Background
Methylation of viral DNA has been proposed as a novel biomarker for triage of human papillomavirus
(HPV) positive women at screening. This systematic review and meta-analysis aims to assess how methylation levels change with disease severity and to determine diagnostic test accuracy (DTA) in detecting
high-grade cervical intra-epithelial neoplasia (CIN).
Methods
We performed searches in MEDLINE, EMBASE and CENTRAL from inception to October 2019. Studies were eligible if they explored HPV methylation levels in HPV positive women.

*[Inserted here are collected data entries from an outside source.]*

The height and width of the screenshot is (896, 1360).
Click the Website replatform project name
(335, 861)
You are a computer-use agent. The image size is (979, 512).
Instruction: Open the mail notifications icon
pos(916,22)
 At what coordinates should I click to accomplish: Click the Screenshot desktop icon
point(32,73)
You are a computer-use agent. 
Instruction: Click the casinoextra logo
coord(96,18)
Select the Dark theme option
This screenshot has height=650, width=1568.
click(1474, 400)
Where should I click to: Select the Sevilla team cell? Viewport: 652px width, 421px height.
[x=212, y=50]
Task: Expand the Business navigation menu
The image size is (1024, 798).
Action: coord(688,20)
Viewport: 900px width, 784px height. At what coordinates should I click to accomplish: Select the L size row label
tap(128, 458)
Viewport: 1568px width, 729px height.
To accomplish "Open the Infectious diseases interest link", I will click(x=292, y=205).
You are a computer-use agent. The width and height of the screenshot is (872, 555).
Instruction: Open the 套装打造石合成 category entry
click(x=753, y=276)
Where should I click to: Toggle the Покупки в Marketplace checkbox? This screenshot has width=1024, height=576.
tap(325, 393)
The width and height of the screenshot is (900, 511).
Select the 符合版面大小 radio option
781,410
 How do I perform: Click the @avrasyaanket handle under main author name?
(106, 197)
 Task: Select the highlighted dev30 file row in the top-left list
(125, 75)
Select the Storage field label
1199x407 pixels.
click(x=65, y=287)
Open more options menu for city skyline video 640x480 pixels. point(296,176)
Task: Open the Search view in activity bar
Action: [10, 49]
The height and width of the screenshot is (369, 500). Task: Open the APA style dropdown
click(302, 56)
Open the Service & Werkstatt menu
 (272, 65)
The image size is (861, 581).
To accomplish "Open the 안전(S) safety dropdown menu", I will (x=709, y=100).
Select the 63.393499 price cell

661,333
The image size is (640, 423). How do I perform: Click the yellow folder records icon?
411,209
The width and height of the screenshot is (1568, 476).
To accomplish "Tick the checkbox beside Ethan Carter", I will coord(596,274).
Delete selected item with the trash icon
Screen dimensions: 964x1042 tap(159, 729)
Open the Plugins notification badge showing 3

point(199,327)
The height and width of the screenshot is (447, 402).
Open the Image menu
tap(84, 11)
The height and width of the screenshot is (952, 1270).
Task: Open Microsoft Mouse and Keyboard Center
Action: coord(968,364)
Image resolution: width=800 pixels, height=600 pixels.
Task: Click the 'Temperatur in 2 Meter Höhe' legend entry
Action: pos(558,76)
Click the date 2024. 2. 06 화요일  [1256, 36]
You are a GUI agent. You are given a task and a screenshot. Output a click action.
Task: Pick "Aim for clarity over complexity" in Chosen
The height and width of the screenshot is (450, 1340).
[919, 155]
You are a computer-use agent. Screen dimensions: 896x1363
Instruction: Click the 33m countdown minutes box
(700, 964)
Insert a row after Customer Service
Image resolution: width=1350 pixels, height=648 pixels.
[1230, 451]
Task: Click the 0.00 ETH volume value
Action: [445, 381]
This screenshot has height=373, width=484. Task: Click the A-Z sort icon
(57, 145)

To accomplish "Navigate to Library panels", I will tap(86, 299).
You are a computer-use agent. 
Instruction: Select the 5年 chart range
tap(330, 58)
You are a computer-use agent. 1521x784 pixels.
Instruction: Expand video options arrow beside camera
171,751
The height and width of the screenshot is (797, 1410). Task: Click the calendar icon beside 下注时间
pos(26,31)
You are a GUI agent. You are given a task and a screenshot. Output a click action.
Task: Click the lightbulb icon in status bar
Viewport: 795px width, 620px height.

Data were extracted in
duplicate and requested from authors where necessary. Random-effects models and a bivariate mixed-effects
binary regression model were applied to determine pooled effect estimates.
Findings
44 studies with 8819 high-risk HPV positive women were eligible. The pooled estimates for positive methylation rate in HPV16 L1 gene were higher for high-grade CIN (≥CIN2/high-grade squamous
intra-epithelial lesion (HSIL) (95% confidence interval (95%CI:72·7% (47·8–92·2))) vs. low-grade CIN
(≤CIN1/low-grade squamous intra-epithelial lesion (LSIL) (44·4% (95%CI:16·0–74·1))). Pooled difference
in mean methylation level was significantly higher in ≥CIN2/HSIL vs. ≤CIN1/LSIL for HPV16 L1 (11·3%
(95%CI:6·5–16·1)). Pooled odds ratio of HPV16 L1 methylation was 5·5 (95%CI:3·5–8·5) for ≥CIN2/
HSIL vs. ≤CIN1/LSIL (p < 0·0001). HPV16 L1/L2 genes performed best in predicting CIN2 or worse
(pooled sensitivity 77% (95%CI:63–87), specificity 64% (95%CI:55–71), area under the curve (0·73
(95%CI:0·69–0·77)).
Interpretation
Higher HPV methylation is associated with increased disease severity, whilst HPV16 L1/L2 genes demonstrated high diagnostic accuracy to detect high-grade CIN in HPV16 positive women. Direct clinical use is
limited by the need for a multi-genotype and standardised assays. Next-generation multiplex HPV sequencing
assays are under development and allow potential for rapid, automated and low-cost methylation testing.